WHAT YOU SHOULD DO: Return the lines of the data below, from the one containing "Screen dimensions: 476x355" through the very last, exactly and with both ends included; no pictures.

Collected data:
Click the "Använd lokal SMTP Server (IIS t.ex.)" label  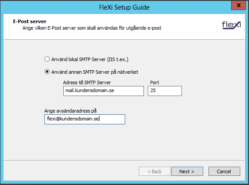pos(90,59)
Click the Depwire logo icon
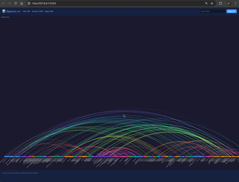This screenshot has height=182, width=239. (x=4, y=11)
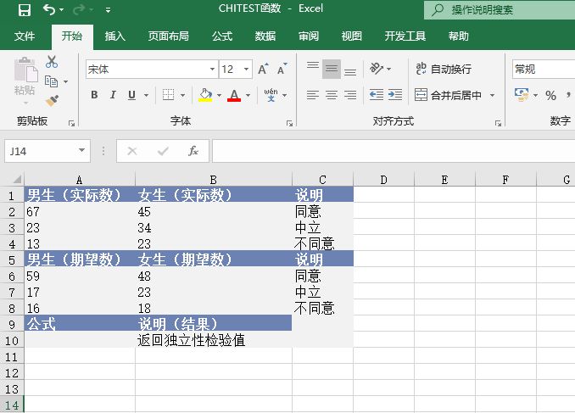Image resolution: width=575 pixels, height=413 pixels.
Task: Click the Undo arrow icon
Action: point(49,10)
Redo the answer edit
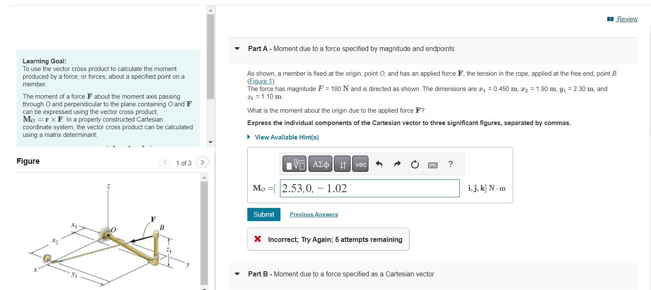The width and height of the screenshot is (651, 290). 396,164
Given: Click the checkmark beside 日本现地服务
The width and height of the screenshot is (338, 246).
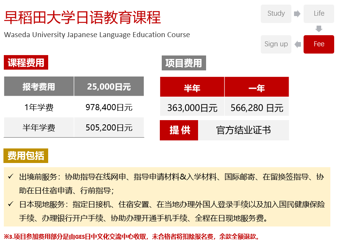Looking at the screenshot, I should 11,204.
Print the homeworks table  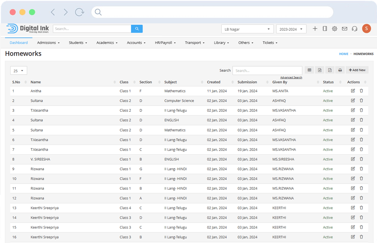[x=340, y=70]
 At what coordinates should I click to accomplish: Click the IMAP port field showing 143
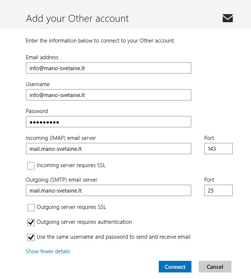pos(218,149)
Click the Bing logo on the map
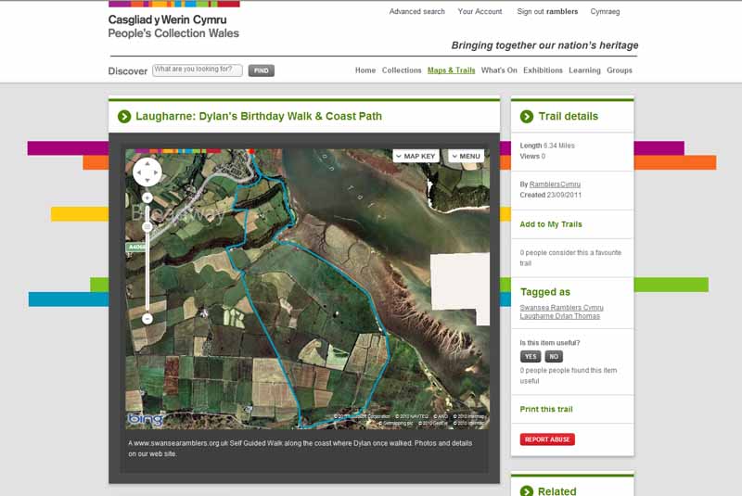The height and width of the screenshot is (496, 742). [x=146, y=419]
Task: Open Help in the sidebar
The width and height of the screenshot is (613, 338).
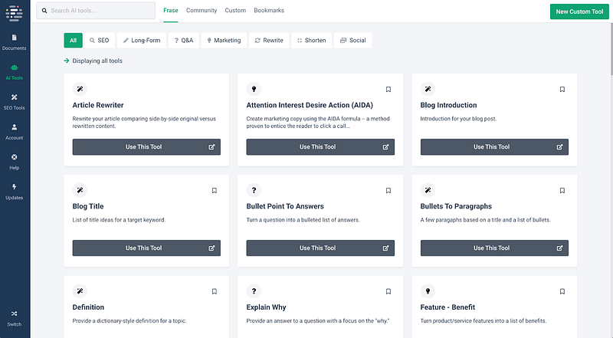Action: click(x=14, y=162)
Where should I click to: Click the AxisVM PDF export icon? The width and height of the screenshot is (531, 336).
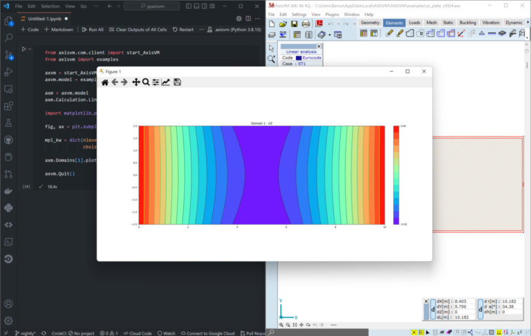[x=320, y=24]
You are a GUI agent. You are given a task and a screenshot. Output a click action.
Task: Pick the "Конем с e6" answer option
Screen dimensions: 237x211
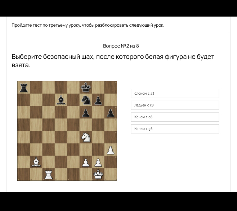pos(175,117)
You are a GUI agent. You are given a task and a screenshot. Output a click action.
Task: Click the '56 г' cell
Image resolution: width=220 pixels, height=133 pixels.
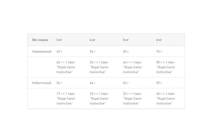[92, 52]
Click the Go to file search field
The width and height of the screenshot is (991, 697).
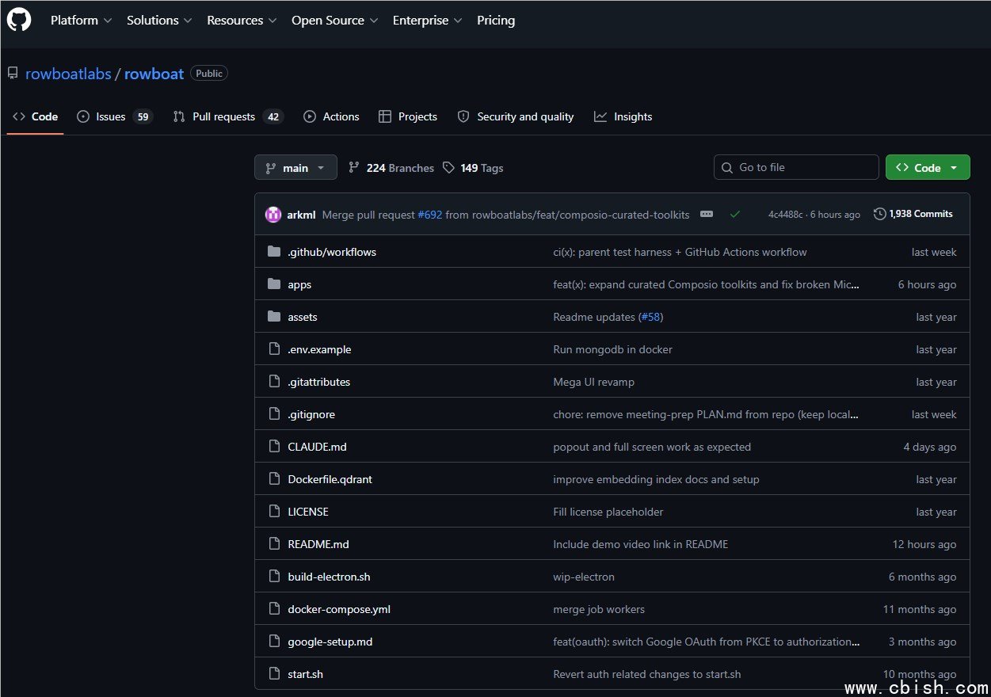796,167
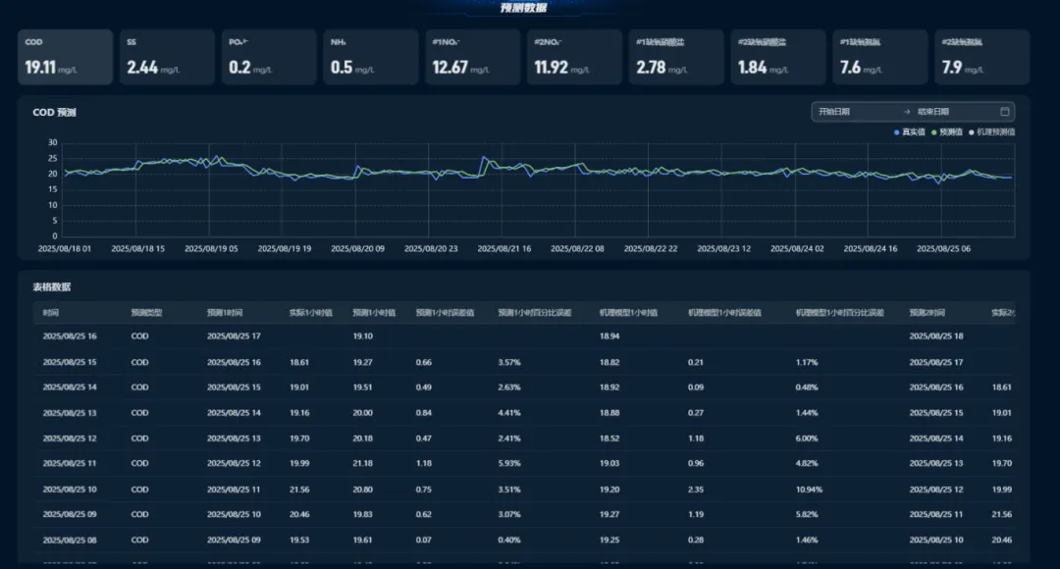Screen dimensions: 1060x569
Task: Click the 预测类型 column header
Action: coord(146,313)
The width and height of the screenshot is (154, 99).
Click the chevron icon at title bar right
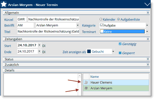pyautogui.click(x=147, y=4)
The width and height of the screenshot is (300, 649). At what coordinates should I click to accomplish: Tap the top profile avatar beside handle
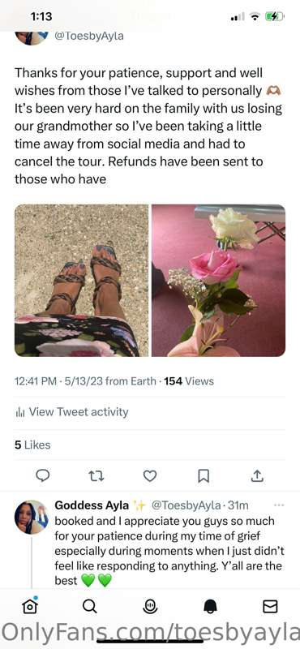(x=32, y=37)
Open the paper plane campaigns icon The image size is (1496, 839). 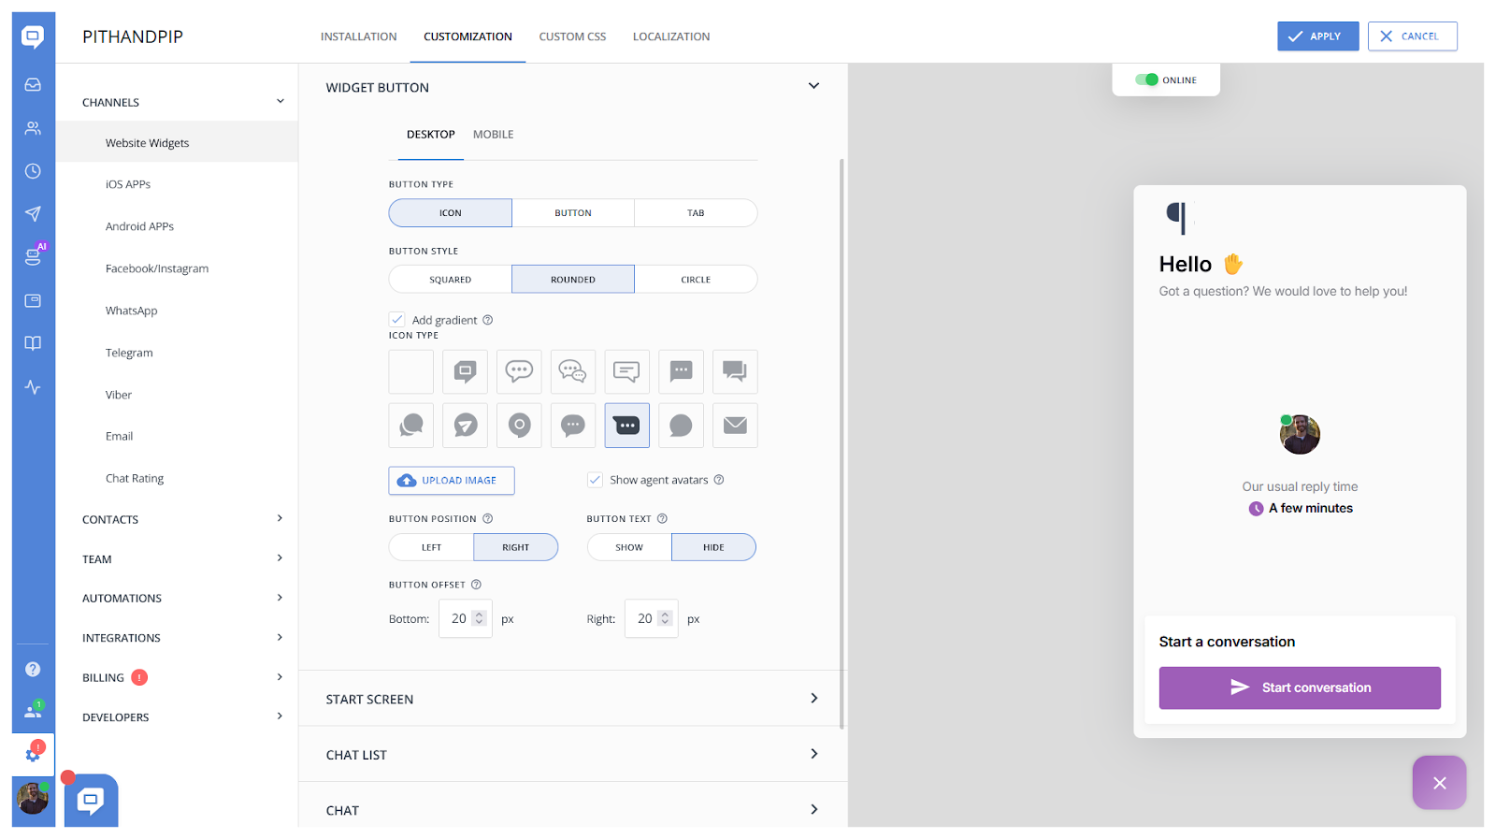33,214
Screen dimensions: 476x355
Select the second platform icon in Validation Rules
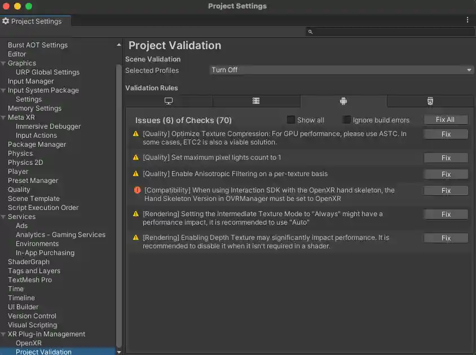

SOLUTION TO THIS TASK:
Screen dimensions: 476x355
Select the second platform icon in Validation Rules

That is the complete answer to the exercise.